Monday, January 28, 2008

Jobs and Feelings

It's been several months since I've posted anything significant about my life, rather than a bunch of book reviews. So. Here goes.

I'm still working at the used bookstore. Our computer system sucks, but in spite of that my favorite tasks right now are on the computer. Adding our used books to the inventory, little by little. Checking and correcting inventory for some of our special locations, like the bestseller area. Checking the books that sold to see how well they sell in general and whether we need to reorder them. Occasionally taking the initiative to order a book I think is awesome, and putting it in one of my displays when it comes. It still doesn't pay well, and I'm keeping an eye out for other jobs, although I'm not putting in applications as often as I need to. I hate everything about job searching.

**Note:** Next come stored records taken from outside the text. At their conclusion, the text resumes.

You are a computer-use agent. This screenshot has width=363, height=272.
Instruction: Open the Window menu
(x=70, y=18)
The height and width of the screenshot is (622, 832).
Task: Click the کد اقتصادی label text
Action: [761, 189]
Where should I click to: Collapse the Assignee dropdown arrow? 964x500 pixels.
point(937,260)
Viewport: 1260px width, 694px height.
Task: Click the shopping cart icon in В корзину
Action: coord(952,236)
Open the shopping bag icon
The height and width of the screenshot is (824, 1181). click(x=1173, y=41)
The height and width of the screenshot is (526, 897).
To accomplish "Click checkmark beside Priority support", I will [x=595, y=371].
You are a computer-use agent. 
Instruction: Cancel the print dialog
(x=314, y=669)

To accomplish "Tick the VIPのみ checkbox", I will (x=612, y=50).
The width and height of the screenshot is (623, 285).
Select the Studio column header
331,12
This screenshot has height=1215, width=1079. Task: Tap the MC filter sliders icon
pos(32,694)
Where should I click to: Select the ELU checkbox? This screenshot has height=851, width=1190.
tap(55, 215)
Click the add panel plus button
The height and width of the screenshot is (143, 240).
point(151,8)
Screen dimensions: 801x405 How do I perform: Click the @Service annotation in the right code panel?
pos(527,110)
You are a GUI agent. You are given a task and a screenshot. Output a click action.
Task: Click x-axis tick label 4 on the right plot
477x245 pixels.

I've also started to keep an eye out for people who want someone to practice English with them. If I can get a few jobs like that, and it goes well, I might try to start teaching English more formally. We'll see. And, of course, I still need to order Pimsleur 3 if I'm ever going to learn Japanese well enough to be a translator. That's a more long-term goal, though. Teaching English could maybe work in the interim? And while I'm building up translation experience? I don't know... Considering how little I'm doing in the job search category, I really have had a lot of ideas. For example, I could take some Spanish classes geared to increasing fluency enough to be a court interpreter. That's a job that would be at least somewhat fun (hooray for languages!) and would pay well, too. Downside: the startup cost of taking more classes. Can't afford anything right now. On the easier-to-begin side there's substitute work -- I think you just have to take one test -- but unlike John, I don't want to be a teacher (except maybe teaching English, which would have that language element to make it fun), and I don't think I'd like that job. And while I'm working at the bookstore I could only get substitute jobs on Mondays anyway, which I want to keep as my day off. Another fun job idea: I could become a librarian. Downside: cost of classes. You see how it is. (= I guess the English teaching idea is one of the better ideas, since I can start very slowly. Meh.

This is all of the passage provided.